Adversarially robust generalization theory via Jacobian regularization for deep neural networks
Dongya Wu, Xin Li
TL;DR
This work theoretically ties Jacobian regularization to adversarial robustness by showing that Jacobian-based surrogate losses $\hat{\ell}_{2}$ and $\hat{\ell}_{\infty}$ upper-bound the first-order robust loss under $\ell_{2}$ and $\ell_{\infty}$ perturbations. It derives robust generalization bounds via Rademacher complexity and covering-number techniques that apply to vector-valued models, and introduces two Jacobian regularizations, $\|\nabla_{x}f\|_{F}^{2}$ and $\|\nabla_{x}f\|_{1,1}$, to control robustness while remaining computationally viable. The paper proves that reducing Jacobian norms tightens the robust generalization gap and demonstrates through MNIST experiments that Jacobian-regularized risk minimization can serve as an effective surrogate for adversarially robust risk minimization, improving both standard and robust generalization. These results bridge theory and practice, offering a principled path to robust generalization via Jacobian regulation in deep networks.
Abstract
Powerful deep neural networks are vulnerable to adversarial attacks. To obtain adversarially robust models, researchers have separately developed adversarial training and Jacobian regularization techniques. There are abundant theoretical and empirical studies for adversarial training, but theoretical foundations for Jacobian regularization are still lacking. In this study, we show that Jacobian regularization is closely related to adversarial training in that $\ell_{2}$ or $\ell_{1}$ Jacobian regularized loss serves as an approximate upper bound on the adversarially robust loss under $\ell_{2}$ or $\ell_{\infty}$ adversarial attack respectively. Further, we establish the robust generalization gap for Jacobian regularized risk minimizer via bounding the Rademacher complexity of both the standard loss function class and Jacobian regularization function class.
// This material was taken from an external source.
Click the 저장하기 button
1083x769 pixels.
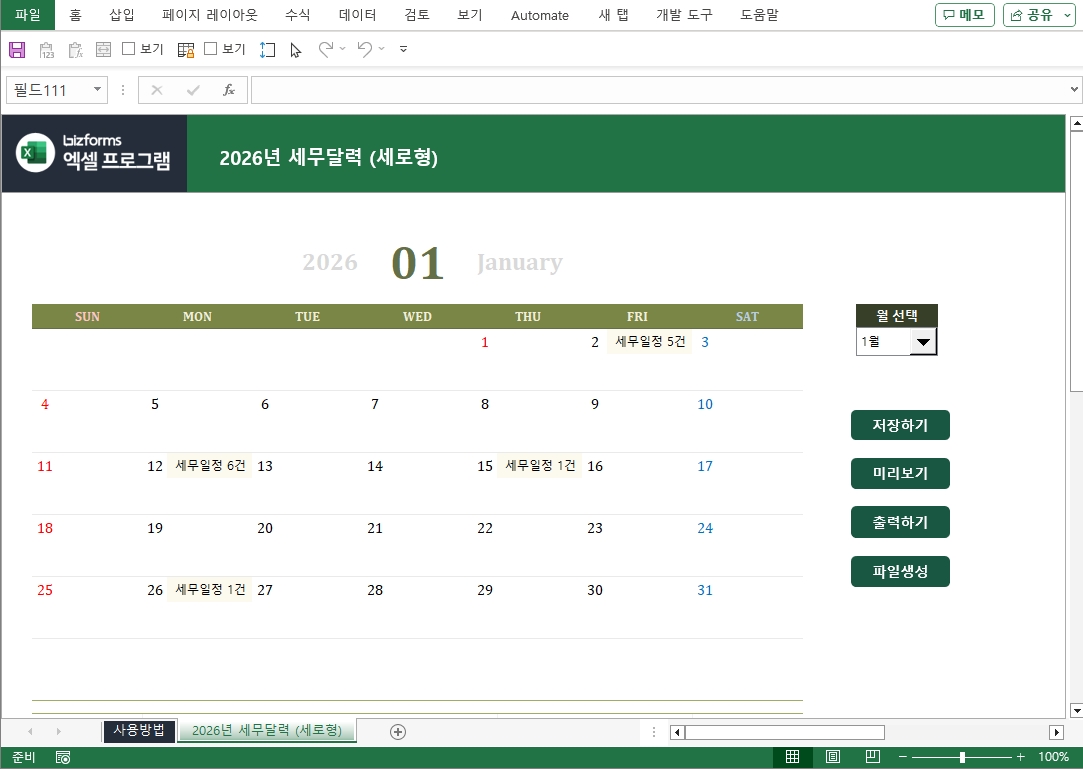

Our theoretical results indicate that the norms of Jacobian are related to both standard and robust generalization. We also perform experiments on MNIST data classification to demonstrate that Jacobian regularized risk minimization indeed serves as a surrogate for adversarially robust risk minimization, and that reducing the norms of Jacobian can improve both standard and robust generalization. This study promotes both theoretical and empirical understandings to adversarially robust generalization via Jacobian regularization.